[Stored items]
== Segment start ==
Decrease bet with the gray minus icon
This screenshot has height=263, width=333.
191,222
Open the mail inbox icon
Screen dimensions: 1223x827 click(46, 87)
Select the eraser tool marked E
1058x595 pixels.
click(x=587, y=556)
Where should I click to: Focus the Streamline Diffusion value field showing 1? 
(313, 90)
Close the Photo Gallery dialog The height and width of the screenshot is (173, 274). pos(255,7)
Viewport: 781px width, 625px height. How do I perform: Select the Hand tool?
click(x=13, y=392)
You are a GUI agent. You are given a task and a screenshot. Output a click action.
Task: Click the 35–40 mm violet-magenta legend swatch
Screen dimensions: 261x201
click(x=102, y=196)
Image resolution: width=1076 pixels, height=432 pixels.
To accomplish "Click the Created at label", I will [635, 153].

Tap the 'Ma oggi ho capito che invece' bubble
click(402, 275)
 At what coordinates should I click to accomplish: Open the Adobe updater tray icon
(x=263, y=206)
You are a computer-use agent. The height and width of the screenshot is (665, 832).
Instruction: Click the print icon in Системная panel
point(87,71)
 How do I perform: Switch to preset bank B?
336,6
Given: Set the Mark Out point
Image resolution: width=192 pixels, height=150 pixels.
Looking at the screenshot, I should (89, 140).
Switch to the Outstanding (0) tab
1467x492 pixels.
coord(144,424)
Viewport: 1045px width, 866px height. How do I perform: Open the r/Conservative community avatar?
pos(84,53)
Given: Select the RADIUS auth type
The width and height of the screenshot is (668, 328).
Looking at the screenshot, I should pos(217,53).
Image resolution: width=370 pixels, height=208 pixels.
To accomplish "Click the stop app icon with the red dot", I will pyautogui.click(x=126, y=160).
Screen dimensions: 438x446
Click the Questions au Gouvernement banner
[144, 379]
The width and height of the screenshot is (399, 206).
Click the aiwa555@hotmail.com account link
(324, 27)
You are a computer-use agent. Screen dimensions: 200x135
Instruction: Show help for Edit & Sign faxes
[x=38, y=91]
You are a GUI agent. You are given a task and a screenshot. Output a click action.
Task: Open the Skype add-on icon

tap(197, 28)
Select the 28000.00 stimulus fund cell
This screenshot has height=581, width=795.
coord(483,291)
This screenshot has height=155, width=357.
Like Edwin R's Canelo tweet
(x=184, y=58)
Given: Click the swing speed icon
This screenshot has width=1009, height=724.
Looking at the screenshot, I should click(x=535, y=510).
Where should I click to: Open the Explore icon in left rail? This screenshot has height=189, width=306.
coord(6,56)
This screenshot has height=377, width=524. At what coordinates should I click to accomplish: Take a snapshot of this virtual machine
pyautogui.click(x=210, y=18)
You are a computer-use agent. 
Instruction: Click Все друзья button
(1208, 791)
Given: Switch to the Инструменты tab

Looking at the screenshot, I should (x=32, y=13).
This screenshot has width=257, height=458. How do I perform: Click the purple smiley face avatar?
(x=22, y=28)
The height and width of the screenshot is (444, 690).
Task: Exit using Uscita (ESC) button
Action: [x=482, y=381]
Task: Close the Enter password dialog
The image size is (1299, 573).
== Segment end ==
Transcribe the records above from the line holding "Screen dimensions: 438x446" down to the line holding "You are a computer-use agent. Screen", inclusive, without adding anything.

§ Response:
Screen dimensions: 438x446
Click the Questions au Gouvernement banner
[144, 379]
The width and height of the screenshot is (399, 206).
Click the aiwa555@hotmail.com account link
(324, 27)
You are a computer-use agent. Screen dimensions: 200x135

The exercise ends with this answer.